Halil BERKTAY
[1 Ağustos 2015] Üniversite öğrencisisiniz. İnsan ve toplum bilimlerinin şu veya bu alanında lisans yapmayı seçmişsiniz; tercihan Tarih, ama Antropoloji, Sosyoloji veya Kültürel Etütler de olabilir. Üç yılda üç seminer aldınız; daha önce verdiğimiz ödevleri (tabii yüksek öğrenime özgü uyarlamalarıyla) başarıyla tamamladınız; son sınıfa geldiniz. Şimdi sıra, 30-40 sayfalık bir bitirme tezinde. Dolayısıyla sizin için tabii daha zor, daha ciddî ve ağır bir konu seçmiş bulunuyoruz.
Şimdi lütfen, yukarıda, başlık resmi yerinde göreceğiniz tweet’i dikkatle inceleyin. Bunu, son kuşakların üstün beyinlerinden Ayşe Hür yazmış; bir diğer üstün beyin olarak Aslı Aydıntaşbaş daretweet’lemiş. Ne iyi etmiş; bu sayede, etrafımızı saran zifirî karanlıklarda çok nadir çakan dahiyane bir gerçek şimşeği, eskilerin deyimiyle barika-i hakikat, muttasıl akıp giden zamanın derinliklerinde kaybolmaktan kurtulup ebediyete kazanılmış. Ne ki, bundan sonra işler karışmış. Aslı Aydıntaşbaş’ınretweet’i maalesef kötü kişilerin eline geçmiş ve kötü amaçlara âlet edilmiş. Sabah gazetesi bunu almış; 25 Temmuz’da Ayşe Hür hocamıza saldırmak, akademik güvenilirliğini karalamak için malzeme olarak kullanmış. Bu tezvirata karşı, sağa sola savrulan parçaları ihtimamla toplayıp birbirine ekleyerek doğruları restore etmek ve bu arada, tarihçi geçinen amatör cahil cühela takımına biraz olsun metodoloji ve historiyografi öğretmek, sizin sorumluluğunuz.
Görmüş olacağınız gibi, Ayşe Hür şöyle diyor tweet’inde: HDP’ye 120 kez saldır.
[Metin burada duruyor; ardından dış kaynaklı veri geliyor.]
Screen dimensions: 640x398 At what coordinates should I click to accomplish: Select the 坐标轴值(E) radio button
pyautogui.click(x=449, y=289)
Diyarbakır’da 4 kişiyi öldür, 400’ni yarala. 32 sosyalisti öldür. 3 polisin intikamı için Kandil’i bombala. Ne kadar adil! Şimdi buraya yazarken bile, hem Hür’ün parlak sezgisi ve üslûbunun vurucu, perküsyonlu, cazgırlığı değil cazı andıran müzikalitesine hayran oluyor, hem de bir kere daha sinirimden tir tir titriyorum -- kıskançlıklarından olacak -- buna kusur bulanlara.
(1) Ayşe Hür, seçim kampanyası boyunca HDP’ye gelen bütün saldırıların hükümet ve/ya AKP’den geldiğini; Diyarbakır mitingini de gene AKP’nin bombaladığını; nihayet Suruç intihar saldırısının da AKP’nin işi olduğunu, kesin ve tartışılmaz bir gerçeklik sayıyor ve bütün argümanını buna dayandırıyor. Böylece, Selâhattin Demirtaş, Figen Yüksekdağ ve bütün Kandil PKK/HPG önderliği gibi diğer dürüstlük ve doğruluk timsalleriyle aynı noktada buluşuyor. Fakat şimdi birtakım münafıklar çıkıp bu iddianın en ufak bir kanıtı olmadığını; mevcut bütün kanıtların aksi yöne ve başka odaklara işaret ettiğini söyleyebilir. Tezinizin 6-7 sayfalık Giriş bölümünü sırf bu tesbitlere hasredin. Tek tek olay veya olgular için fazla teferrüata girmeksizin “büyük tablo”yu öne çıkarın (bu yöntemin Yalçın Küçük, Soner Yalçın veya Ayhan Aktar gibi diğer ünlü pratisyenlerine de başvurabilirsiniz); (i) AKP iktidarının esasen faşist bir diktatörlük olduğunu; (ii) dolayısıyla her zaman ve her durumda Kürtlere düşman olduğunu; (iii) buna karşılık Kürtlerin ise hep mağdur ve gene mağdur olduğunu; (iv) yani AKP’nin tabiatı gereği bunları yapmış olacağını ve bizim de bunu böyle kabul etmemiz gerektiğini; (v) kaldı ki, burada zalimin sözüyle mazlumun sözünün karşı karşıya geldiğini ve hangisine inanacağımızın da belli olduğunu, zira Bayık’lardan, Hozat’lardan, Demirtaş’lardan ve hele Yüksekdağ’lardan asla şüphe edilemeyeceğini... münkirlerin aklı şaşa misali, sabırla bir kere daha açıklayın.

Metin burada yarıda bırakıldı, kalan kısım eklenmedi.